Many times over the past couple of months I’d told myself that in order to change my insecure way of thinking, I needed to grow my confidence back—like it’s a plant or something, Jesus—so that the doubting comments in my head became fewer and fewer and were eventually replaced with positive ones. Difficult as that might be, it was a journey I was willing to take. Anything to make me grab life by the sexy, hairy balls again and enjoy myself instead of drowning in despair.
And the despair. It had been enough to send anyone round the bloody bend.
My drama bone has certainly healed and is in full working order.
I gave myself the once-over in the full-length mirror. “Christ, you look like…well, I don’t know. Someone desperate, needy.”
But I was desperate—desperate to get my love life back on track. Desperate to be my old self again—the lively, up-for-a-laugh fella who said inappropriate shit but got people smiling.
I grabbed my wallet on my way out of the bedroom. My flat was a warren with rooms sprouting off the central hallway. The front door was at the end, so I gave myself a good talking to and walked down there, eager to be out of this place. I wanted to thrust myself into the night, be with people I’d avoided socializing with for too long now, and get rip-roaringly pissed up on some cocktails with names like Take Me, I’m Yours, or Up for Anything Once.
And I was. Up for anything once. And if it meant trying the onces with a certain bloke, all the better.
He’s just a mate, though.
Sod off.
I left the flat and, after locking up, went down the stairs as though fire was chasing my arse. Funny how I hadn’t wanted to leave the building earlier, how my moods went haywire without warning. Now I was on my way I couldn’t wait to get outside, to feel the cool autumn nip of the air and let the wind blow away all those wankerish cobwebs that had clung to me since Gareth had ditched me. Before I could escape to my freedom, though, the door of the downstairs flat to my left opened, and Ronnie stood there. In just a towel. Which clung to his hips. The bloke who was just a mate. The one I wanted to be so much more.
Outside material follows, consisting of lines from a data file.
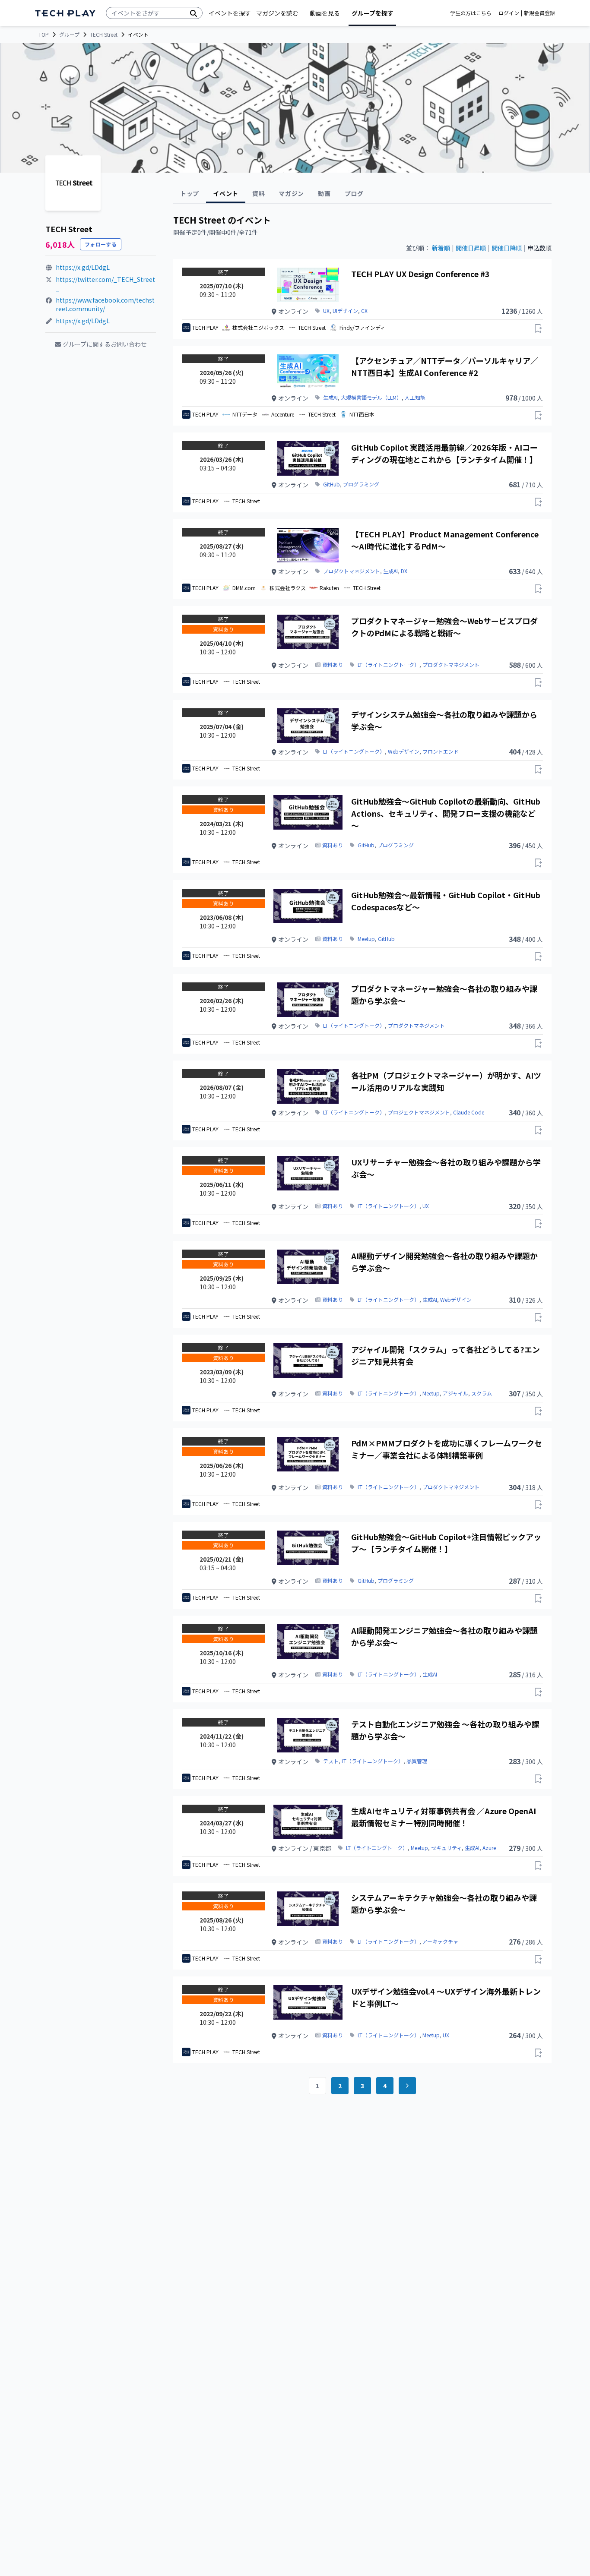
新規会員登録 (539, 12)
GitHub (331, 484)
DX (404, 571)
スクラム (481, 1393)
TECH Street (103, 34)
Not for the first time, I wondered what his dick was like, hidden beneath the white terry toweling. I’d had a hankering for him for a while now but realized long ago that he wasn’t interested in me. Okay, I’d been seeing Gareth for six months, plus there had been my two months of getting over him, so maybe Ronnie had kept his distance, but still, I didn’t think I was on his radar in the slightest. He’d been nothing but matey toward me, offering to get some shopping in or bringing my mail up so I didn’t have to leave my flat other than to go to work.
I’d been half in love with him the moment he’d moved in.
“Hi,” I said, conscious that time had passed since he’d appeared in his doorway and I’d been staring at his abdomen for longer than was polite. “Nice stones.” I nodded at his midsection then, mortified I’d said that out loud, scrabbled through the mush my mind had become to find something to say to cover my mistake.
Ronnie looked down at himself. “Sorry, I wasn’t aware my stones were on display.” He laughed and smoothed his hands over the towel. “Nope, all covered up.”
Stones. Balls. Fucking hell. Could I have said anything worse?
“Shit,” I said. “I meant…your cobblestones.” Why did I always say the wrong thing around him? Why did I always sound such a dick?
He stared at me, eyebrows raised.
Sexy bastard.
“Cobblestones?” he asked.
“You know.” I nodded at his six pack again, praying I could act like a normal bloke and not one who was desperate to become more than friends with him. “Your pecs. I’d like to peck your pecs.”
What the hell is wrong with me?
“Would you now,” Ronnie said. “That’s nice.”
Heat flooded my face. I was doing a damn fine job of putting him off me and wished I could rewind, zip upstairs then come back out and start this conversation again.
“I wanted to ask you something.” He stared me up and down.